La problématique actuelle est qu’il nous est impossible d’expérimenter avec notre corps, notre réalité, les informations que nous avons du désastre écologique actuel. On peut le conceptualiser, mais on ne peut au quotidien le ressentir. En 40 ans, 60% des espèces vertébrés ont disparu. Se dire que nos enfants ne verront sûrement pas la diversité des bêtes que l’on a pu voir est extrêmement dur à ressentir. Cette situation nous écrase symboliquement, car une forme de destinée dont on n’a pas d’impact tombe sur nous. Face à ça, il y a soit une forme de trouble psychologique non répertorié(car on ne répertorie que des troubles en dehors du cadre social classique), une forme de folie sociale (rejet de toute forme de légitimité extérieure à soi), soit une forme de trouble des nouvelles pathologies émergentes qui est un mélange entre le narcissisme et la dépression.

Ce n’est pas la première fois qu’une civilisation sent une forme d’effondrement (beaucoup de cultures se sont déjà effondrées). Seulement même si une forme d’apocalypse a déjà été pensée, jusque-là, la pensée était : si quelque chose arrive, « ça explose » là où de nos jours la pensée est de dire : si rien ne se passe ça « explose ». Face à cette inquiétude conceptuelle et non ressentie, il est très difficile de se dire que le chemin actuel n’est pas le final.

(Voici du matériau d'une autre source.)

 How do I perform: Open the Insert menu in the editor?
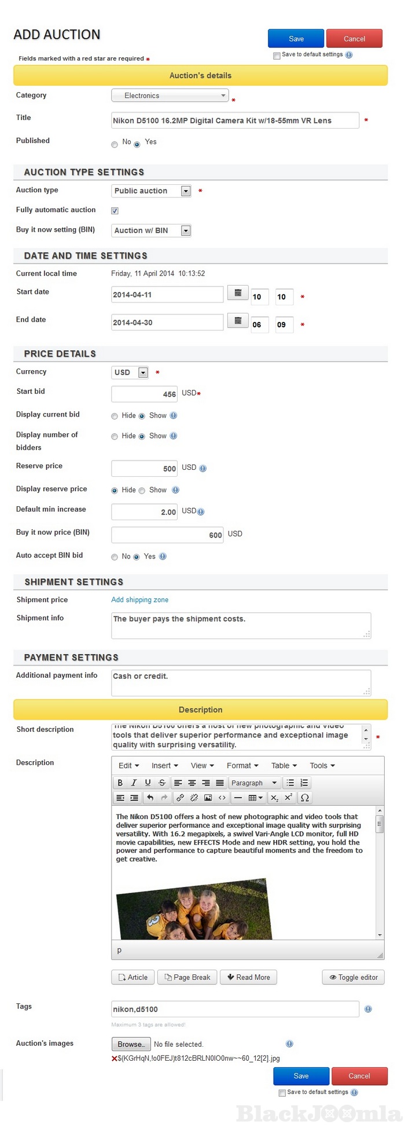click(x=164, y=765)
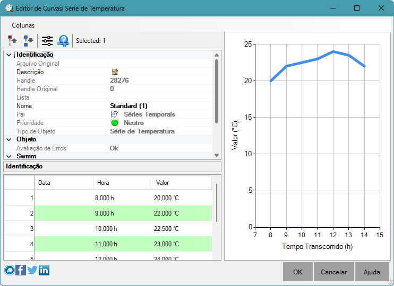Click the Cancelar button
The image size is (394, 286).
click(x=333, y=272)
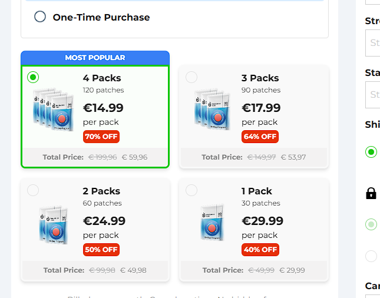The image size is (380, 298).
Task: Click the 3 Packs total price row
Action: pyautogui.click(x=253, y=157)
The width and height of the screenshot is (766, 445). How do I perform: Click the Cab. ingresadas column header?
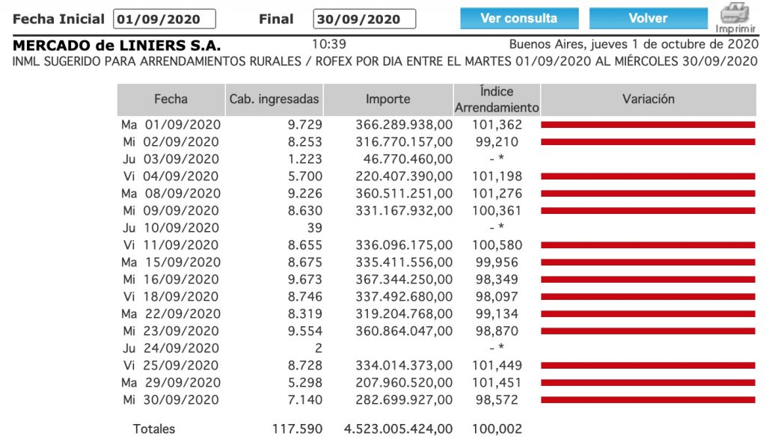pyautogui.click(x=274, y=99)
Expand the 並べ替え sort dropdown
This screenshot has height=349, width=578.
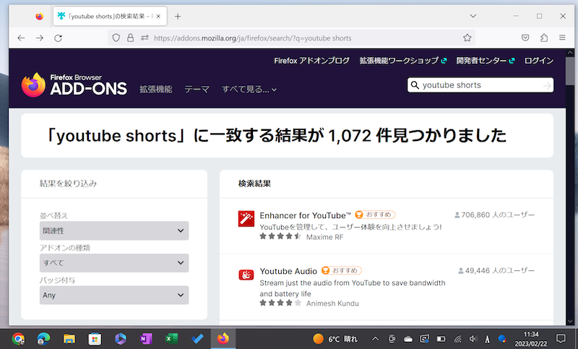tap(114, 231)
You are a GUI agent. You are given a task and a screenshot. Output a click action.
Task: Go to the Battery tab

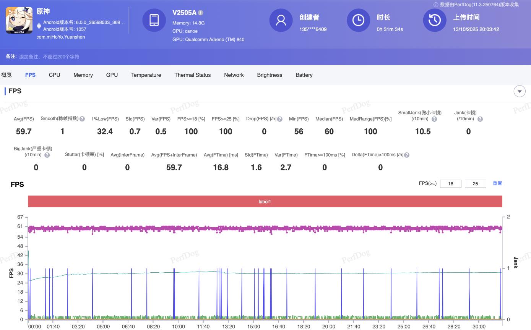(304, 75)
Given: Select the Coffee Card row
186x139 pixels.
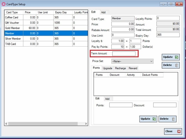Looking at the screenshot, I should click(x=46, y=17).
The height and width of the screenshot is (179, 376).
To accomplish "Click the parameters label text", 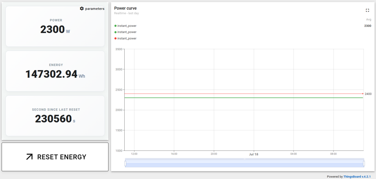I will (95, 9).
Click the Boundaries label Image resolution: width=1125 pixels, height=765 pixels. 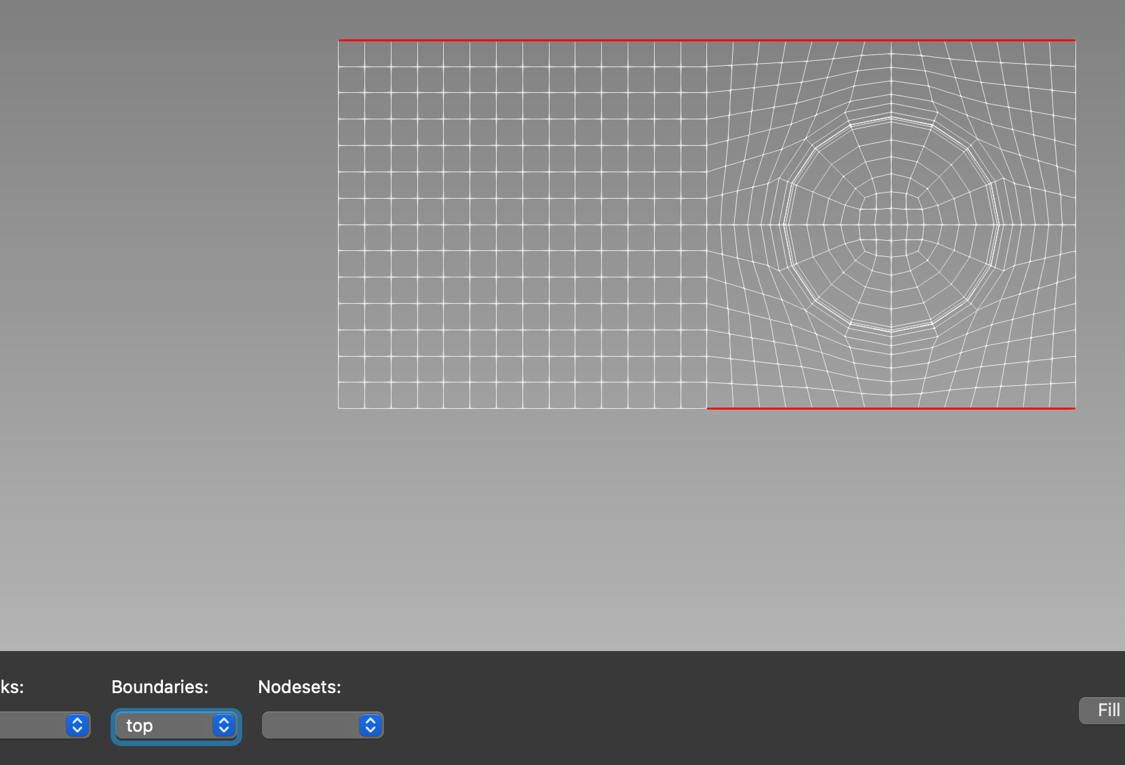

Tout cela nous amène à cette impossibilité de penser au désastre écologique. Alors qu’on est constamment informé du désastre à venir, nos actes, nos comportements sont en décalage avec l’information rationnelle formalisée par la pensée critique. Plus récemment, en 2016 s’est tenue à Oslo une rencontre au terme de laquelle une quarantaine de chercheurs indiquent qu’il y a lieu d’officialiser le concept d’anthropocène dans une conférence de consensus (la naissance  de cette nouvelle ère serait durant la grande accélération de l’après 2eme guerre mondiale).

L’anthropocène ne révèle rien de nouveau mais souligne des points de basculement, des effets de seuils. Nous sommes plus dans des crises mais dans une mutation structurelle, qui dépasse un point de non-retour (un retour à la normale avant « la crise » ne pourras revenir avant des millions d’années).  Ce concept arrive avec ce que Miguel Benasayag nomme un nouveau roman de notre époque : le réveil rationnel aux problèmes écologiques.

Dès le 18eme siècles des mouvements Allemands ont émergé face au pouvoir dans une démarche écologique lié à des problématiques de déforestations. L’idée que l’humanité n’a pas eu conscience des problématiques écologiques dans les années 70-80 est donc fausse et n’a aucune base historique. Le récit du « réveil » écologique est un rejet de faits historiques, qui expriment que volontairement en ayant conscience de ce que l’on faisait, on a pollué la planète. C’est donc une remise en cause profonde du rationalisme. La rationalité sur laquelle est assise la modernité comporte une forte dose de sacrificiel et d’irrationnel. Nous sommes prêt à sacrifier la nature pour du bien-être et plaisir personnel. Le récit du réveil face à l’anthropocène est une manière de sauver la rationalité moderne. En disant responsable mais pas coupable : « on a pollué sans savoir ce que l’on faisait », on exprime le fait de sauver la rationalité. L’information n’était pas là donc on a agi sans savoir, là où en fait la prise de conscience était présente sans pour autant qu’il y est des formes d’agir allant contre cette dynamique.

De nos jours une nouvelle histoire en remplace une autre : la modernité des années 80 était des personnes rationnelles à la rationalité non accomplie (renvoyant au discours de Bartolomé de las Casas « les indiens sont des humains à l’humanité non accomplie » des années avant). Sans recours à cette période d’ignorance collective, voire de dissonance cognitive collective, notre situation est juste incompréhensible dans les grilles de pensée actuelles de l’utilitarisme rationnel.